* _GOAL OF THE EXERCISE_
Your reply should be the following data, copied exactly.

* _Records contained in a dataset_
- Opening Delimiter -

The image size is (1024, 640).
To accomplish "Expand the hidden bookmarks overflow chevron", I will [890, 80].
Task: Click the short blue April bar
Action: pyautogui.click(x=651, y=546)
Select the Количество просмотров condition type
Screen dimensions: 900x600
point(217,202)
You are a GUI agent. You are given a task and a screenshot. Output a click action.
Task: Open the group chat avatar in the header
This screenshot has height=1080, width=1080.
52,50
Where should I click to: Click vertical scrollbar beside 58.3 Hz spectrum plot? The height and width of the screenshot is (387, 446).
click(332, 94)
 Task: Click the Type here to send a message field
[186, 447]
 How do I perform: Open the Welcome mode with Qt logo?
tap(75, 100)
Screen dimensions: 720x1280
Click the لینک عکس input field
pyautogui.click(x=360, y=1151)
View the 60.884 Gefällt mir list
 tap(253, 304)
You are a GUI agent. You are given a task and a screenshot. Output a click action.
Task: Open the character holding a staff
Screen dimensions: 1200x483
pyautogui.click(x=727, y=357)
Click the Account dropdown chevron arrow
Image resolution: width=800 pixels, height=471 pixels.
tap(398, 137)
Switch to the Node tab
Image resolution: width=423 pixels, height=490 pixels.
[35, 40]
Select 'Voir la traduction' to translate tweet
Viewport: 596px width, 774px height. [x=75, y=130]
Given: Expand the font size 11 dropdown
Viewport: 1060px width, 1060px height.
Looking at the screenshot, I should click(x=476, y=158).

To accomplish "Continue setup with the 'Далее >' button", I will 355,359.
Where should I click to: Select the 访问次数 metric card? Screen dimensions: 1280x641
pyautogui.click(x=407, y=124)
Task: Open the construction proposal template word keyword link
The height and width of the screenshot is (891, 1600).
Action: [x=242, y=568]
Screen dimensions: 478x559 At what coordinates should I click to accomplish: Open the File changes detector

- Closing Delimiter -

* _THE ANSWER_
The image size is (1024, 640).
To accomplish "Expand the hidden bookmarks overflow chevron", I will [890, 80].
Task: Click the short blue April bar
Action: pyautogui.click(x=651, y=546)
Select the Количество просмотров condition type
Screen dimensions: 900x600
point(217,202)
You are a GUI agent. You are given a task and a screenshot. Output a click action.
Task: Open the group chat avatar in the header
This screenshot has height=1080, width=1080.
52,50
Where should I click to: Click vertical scrollbar beside 58.3 Hz spectrum plot? The height and width of the screenshot is (387, 446).
click(332, 94)
 Task: Click the Type here to send a message field
[186, 447]
 How do I perform: Open the Welcome mode with Qt logo?
tap(75, 100)
Screen dimensions: 720x1280
Click the لینک عکس input field
pyautogui.click(x=360, y=1151)
View the 60.884 Gefällt mir list
 tap(253, 304)
You are a GUI agent. You are given a task and a screenshot. Output a click action.
Task: Open the character holding a staff
Screen dimensions: 1200x483
pyautogui.click(x=727, y=357)
Click the Account dropdown chevron arrow
Image resolution: width=800 pixels, height=471 pixels.
tap(398, 137)
Switch to the Node tab
Image resolution: width=423 pixels, height=490 pixels.
[35, 40]
Select 'Voir la traduction' to translate tweet
Viewport: 596px width, 774px height. [x=75, y=130]
Given: Expand the font size 11 dropdown
Viewport: 1060px width, 1060px height.
Looking at the screenshot, I should click(x=476, y=158).

To accomplish "Continue setup with the 'Далее >' button", I will 355,359.
Where should I click to: Select the 访问次数 metric card? Screen dimensions: 1280x641
pyautogui.click(x=407, y=124)
Task: Open the construction proposal template word keyword link
The height and width of the screenshot is (891, 1600).
Action: [x=242, y=568]
Screen dimensions: 478x559 At what coordinates should I click to accomplish: Open the File changes detector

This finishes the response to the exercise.